Work item:
Scan the entries that follow and copy out every line containing "computer".

Data to process:
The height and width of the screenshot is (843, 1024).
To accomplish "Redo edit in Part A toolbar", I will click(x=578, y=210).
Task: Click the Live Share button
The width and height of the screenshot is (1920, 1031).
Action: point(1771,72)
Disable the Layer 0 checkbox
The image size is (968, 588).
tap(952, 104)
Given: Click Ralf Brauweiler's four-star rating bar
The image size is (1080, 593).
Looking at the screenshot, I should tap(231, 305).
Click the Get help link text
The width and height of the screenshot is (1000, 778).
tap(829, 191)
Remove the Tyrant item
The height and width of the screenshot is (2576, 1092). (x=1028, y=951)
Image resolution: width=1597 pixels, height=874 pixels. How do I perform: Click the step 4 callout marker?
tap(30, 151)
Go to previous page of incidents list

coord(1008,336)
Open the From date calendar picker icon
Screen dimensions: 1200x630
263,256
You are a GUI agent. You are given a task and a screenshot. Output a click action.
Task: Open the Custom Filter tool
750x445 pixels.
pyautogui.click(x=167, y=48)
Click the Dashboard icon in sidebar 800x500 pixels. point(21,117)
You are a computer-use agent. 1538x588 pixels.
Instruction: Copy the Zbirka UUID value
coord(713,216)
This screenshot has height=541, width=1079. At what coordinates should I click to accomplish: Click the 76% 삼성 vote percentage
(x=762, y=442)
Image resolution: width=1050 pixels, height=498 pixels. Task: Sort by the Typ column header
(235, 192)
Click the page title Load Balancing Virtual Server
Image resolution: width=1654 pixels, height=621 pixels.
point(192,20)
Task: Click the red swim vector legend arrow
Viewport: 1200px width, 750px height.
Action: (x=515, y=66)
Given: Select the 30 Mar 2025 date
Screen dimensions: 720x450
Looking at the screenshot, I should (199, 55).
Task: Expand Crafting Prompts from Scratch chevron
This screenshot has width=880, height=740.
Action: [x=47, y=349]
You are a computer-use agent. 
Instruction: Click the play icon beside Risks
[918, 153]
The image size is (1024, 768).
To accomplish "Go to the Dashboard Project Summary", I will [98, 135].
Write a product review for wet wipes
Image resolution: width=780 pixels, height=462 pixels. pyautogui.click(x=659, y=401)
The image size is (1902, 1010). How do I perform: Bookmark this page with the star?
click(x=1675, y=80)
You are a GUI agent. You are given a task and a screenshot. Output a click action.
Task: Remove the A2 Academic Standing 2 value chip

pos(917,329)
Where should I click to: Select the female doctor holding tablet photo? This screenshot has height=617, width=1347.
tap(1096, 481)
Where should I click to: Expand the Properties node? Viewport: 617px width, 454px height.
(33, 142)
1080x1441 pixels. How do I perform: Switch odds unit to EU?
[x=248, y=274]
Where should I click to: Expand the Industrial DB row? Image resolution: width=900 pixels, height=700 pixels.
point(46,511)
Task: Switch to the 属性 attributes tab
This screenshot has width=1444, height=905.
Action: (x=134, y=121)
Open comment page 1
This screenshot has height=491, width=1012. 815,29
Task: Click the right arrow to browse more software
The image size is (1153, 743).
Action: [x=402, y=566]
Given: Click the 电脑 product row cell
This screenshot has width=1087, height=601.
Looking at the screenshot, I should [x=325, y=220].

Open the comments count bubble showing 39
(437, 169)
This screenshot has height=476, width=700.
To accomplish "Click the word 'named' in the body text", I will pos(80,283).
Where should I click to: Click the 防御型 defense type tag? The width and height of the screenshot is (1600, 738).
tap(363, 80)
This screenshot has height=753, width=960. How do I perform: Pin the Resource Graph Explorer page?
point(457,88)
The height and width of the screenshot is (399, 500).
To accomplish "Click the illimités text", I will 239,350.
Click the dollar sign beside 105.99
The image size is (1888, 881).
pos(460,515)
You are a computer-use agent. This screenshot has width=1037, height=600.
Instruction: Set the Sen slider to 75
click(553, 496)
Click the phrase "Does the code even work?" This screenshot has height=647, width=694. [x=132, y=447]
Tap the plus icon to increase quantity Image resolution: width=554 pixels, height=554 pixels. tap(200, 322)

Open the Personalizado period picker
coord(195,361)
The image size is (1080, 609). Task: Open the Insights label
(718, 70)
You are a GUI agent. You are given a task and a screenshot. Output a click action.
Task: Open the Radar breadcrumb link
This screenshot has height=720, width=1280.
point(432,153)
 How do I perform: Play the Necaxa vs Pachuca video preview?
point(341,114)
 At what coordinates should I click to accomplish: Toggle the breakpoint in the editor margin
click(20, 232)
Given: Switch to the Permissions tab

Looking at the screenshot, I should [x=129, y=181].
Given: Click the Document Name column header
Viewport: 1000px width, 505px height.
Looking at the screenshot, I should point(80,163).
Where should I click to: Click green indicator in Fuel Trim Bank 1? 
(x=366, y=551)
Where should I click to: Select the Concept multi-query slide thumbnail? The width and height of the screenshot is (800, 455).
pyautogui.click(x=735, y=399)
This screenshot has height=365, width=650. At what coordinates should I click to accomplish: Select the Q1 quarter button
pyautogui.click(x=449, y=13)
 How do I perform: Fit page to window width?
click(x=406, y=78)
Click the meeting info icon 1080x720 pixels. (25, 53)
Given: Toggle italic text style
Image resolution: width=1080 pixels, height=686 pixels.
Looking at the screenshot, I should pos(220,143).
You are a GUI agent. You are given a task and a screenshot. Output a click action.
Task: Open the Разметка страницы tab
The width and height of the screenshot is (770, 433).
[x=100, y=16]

Answer space:
You are a computer-use agent. 1538x588 pixels.
You are a computer-use agent. 
You are a computer-use agent. This screenshot has width=1037, height=600.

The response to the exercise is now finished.